---- EXCERPTED DATA

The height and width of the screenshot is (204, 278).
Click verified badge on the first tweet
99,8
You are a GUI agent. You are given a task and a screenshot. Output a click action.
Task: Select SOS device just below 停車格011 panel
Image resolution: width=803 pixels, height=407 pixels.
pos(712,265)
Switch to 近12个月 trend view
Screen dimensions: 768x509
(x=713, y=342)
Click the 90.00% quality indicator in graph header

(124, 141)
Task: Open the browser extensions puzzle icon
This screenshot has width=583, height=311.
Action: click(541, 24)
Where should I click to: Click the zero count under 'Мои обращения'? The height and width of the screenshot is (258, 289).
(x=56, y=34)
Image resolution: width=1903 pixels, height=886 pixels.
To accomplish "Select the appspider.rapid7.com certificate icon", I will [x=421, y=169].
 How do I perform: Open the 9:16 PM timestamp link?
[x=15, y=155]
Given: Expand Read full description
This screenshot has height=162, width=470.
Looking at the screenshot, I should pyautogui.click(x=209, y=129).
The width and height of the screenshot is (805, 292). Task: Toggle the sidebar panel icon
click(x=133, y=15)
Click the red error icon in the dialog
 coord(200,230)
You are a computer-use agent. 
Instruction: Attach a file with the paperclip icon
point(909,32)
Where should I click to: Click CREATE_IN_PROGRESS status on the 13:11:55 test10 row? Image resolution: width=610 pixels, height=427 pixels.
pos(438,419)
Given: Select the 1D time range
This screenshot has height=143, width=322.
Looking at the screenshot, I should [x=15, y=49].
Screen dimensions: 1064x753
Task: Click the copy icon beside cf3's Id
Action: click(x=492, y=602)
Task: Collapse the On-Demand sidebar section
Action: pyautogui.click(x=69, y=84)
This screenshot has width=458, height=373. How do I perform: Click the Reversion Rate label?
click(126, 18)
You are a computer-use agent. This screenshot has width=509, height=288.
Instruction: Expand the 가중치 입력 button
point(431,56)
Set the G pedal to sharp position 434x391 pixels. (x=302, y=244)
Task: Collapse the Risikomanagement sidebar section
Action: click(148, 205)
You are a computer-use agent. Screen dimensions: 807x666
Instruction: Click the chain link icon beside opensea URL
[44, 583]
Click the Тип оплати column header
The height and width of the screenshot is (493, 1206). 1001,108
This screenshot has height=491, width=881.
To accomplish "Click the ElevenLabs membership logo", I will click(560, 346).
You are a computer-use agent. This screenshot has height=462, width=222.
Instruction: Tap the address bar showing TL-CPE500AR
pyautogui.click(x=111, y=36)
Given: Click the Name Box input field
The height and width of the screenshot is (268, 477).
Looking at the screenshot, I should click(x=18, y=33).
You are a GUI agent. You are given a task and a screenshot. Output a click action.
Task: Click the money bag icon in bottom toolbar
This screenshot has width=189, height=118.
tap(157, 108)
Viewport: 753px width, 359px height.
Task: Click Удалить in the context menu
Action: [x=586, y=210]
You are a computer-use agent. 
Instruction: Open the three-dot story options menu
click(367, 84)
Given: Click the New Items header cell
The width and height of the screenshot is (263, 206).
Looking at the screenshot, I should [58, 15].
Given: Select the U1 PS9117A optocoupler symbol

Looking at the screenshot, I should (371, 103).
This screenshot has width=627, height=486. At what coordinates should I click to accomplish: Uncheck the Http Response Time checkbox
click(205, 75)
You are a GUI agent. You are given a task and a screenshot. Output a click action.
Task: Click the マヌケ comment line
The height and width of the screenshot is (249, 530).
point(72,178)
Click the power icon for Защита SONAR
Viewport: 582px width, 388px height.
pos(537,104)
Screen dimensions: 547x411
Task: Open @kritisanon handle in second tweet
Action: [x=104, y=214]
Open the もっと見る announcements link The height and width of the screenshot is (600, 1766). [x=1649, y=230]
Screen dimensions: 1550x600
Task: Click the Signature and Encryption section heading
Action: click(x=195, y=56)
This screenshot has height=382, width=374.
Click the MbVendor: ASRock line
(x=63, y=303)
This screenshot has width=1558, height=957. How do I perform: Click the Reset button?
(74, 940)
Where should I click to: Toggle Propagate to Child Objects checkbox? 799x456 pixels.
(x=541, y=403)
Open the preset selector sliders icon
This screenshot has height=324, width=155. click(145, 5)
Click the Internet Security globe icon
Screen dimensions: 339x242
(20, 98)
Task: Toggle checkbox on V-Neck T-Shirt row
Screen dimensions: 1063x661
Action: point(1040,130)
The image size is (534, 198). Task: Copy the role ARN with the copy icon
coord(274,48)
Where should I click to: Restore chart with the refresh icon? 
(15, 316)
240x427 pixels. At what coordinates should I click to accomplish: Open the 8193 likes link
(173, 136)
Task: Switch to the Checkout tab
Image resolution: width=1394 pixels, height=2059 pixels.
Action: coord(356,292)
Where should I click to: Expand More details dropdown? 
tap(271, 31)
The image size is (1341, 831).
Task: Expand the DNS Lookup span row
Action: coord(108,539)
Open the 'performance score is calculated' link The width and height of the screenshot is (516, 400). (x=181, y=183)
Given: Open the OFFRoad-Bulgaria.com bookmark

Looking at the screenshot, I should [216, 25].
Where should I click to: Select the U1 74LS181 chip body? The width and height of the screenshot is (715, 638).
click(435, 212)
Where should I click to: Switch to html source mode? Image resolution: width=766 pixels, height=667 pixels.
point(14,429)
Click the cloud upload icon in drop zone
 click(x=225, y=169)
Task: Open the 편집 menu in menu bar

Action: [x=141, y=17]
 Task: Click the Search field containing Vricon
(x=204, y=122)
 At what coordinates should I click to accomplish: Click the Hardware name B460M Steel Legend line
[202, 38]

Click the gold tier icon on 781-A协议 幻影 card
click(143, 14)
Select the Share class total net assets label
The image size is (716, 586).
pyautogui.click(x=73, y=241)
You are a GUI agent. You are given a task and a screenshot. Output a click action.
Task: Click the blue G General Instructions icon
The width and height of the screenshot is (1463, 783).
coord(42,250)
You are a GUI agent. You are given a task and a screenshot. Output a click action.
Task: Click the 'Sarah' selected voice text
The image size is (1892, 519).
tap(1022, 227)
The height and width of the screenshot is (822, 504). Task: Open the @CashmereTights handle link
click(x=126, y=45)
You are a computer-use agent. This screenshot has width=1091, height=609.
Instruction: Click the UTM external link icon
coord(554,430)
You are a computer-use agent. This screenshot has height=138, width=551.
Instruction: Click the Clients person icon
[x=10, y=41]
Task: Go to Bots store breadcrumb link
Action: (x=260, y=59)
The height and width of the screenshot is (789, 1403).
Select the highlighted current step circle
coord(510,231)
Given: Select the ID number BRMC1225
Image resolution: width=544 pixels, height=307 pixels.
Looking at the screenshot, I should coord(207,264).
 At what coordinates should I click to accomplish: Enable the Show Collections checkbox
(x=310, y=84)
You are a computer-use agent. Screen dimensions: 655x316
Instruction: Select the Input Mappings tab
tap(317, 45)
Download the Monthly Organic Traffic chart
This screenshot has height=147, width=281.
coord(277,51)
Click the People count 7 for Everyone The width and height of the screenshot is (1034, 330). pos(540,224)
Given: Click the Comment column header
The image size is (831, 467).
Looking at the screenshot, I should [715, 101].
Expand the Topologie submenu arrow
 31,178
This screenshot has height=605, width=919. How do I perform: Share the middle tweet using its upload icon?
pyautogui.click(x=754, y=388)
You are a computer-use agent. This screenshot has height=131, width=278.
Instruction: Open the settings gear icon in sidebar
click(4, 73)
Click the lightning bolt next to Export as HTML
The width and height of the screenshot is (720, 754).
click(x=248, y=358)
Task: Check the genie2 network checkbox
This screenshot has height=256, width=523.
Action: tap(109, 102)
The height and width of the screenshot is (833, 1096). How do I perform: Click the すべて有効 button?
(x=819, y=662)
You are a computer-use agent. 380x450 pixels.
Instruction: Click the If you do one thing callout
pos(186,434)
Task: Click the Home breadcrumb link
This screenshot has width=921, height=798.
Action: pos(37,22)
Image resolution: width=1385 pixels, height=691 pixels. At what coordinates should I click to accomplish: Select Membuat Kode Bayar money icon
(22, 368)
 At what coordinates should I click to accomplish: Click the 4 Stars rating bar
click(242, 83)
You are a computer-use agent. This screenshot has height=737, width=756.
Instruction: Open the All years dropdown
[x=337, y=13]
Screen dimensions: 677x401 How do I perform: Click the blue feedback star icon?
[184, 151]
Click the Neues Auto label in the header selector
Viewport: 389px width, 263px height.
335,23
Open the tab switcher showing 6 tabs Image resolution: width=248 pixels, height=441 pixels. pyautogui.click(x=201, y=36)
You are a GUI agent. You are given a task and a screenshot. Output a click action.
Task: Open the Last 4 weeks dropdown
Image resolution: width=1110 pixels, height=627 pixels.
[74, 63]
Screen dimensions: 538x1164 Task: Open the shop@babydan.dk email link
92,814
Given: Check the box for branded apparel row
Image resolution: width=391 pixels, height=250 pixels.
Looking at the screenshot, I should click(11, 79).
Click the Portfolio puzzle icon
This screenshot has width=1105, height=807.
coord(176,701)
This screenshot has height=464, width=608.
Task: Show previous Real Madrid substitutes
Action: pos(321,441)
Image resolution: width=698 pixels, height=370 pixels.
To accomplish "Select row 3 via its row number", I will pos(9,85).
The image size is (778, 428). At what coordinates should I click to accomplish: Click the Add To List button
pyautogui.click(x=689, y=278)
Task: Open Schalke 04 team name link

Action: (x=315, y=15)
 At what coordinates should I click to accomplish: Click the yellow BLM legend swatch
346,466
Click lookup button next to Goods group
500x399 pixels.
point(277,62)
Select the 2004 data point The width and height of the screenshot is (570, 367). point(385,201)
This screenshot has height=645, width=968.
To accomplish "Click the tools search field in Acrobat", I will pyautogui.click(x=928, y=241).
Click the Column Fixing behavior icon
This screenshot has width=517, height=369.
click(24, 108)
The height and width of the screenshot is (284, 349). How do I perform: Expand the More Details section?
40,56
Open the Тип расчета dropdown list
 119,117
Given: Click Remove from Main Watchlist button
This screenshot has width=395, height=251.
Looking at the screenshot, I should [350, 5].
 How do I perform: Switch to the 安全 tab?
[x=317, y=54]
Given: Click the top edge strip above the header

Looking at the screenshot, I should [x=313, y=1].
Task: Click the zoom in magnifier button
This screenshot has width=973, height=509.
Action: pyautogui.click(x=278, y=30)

--------

EXERCISE DIRECTIONS: Nothing but the lines above from the one containing "has height=737, width=756." through the one containing "Click the Portfolio puzzle icon" should appear in the answer, each repeated exactly.

FINAL ANSWER:
You are a computer-use agent. This screenshot has height=737, width=756.
Instruction: Open the All years dropdown
[x=337, y=13]
Screen dimensions: 677x401 How do I perform: Click the blue feedback star icon?
[184, 151]
Click the Neues Auto label in the header selector
Viewport: 389px width, 263px height.
335,23
Open the tab switcher showing 6 tabs Image resolution: width=248 pixels, height=441 pixels. pyautogui.click(x=201, y=36)
You are a GUI agent. You are given a task and a screenshot. Output a click action.
Task: Open the Last 4 weeks dropdown
Image resolution: width=1110 pixels, height=627 pixels.
[74, 63]
Screen dimensions: 538x1164 Task: Open the shop@babydan.dk email link
92,814
Given: Check the box for branded apparel row
Image resolution: width=391 pixels, height=250 pixels.
Looking at the screenshot, I should click(11, 79).
Click the Portfolio puzzle icon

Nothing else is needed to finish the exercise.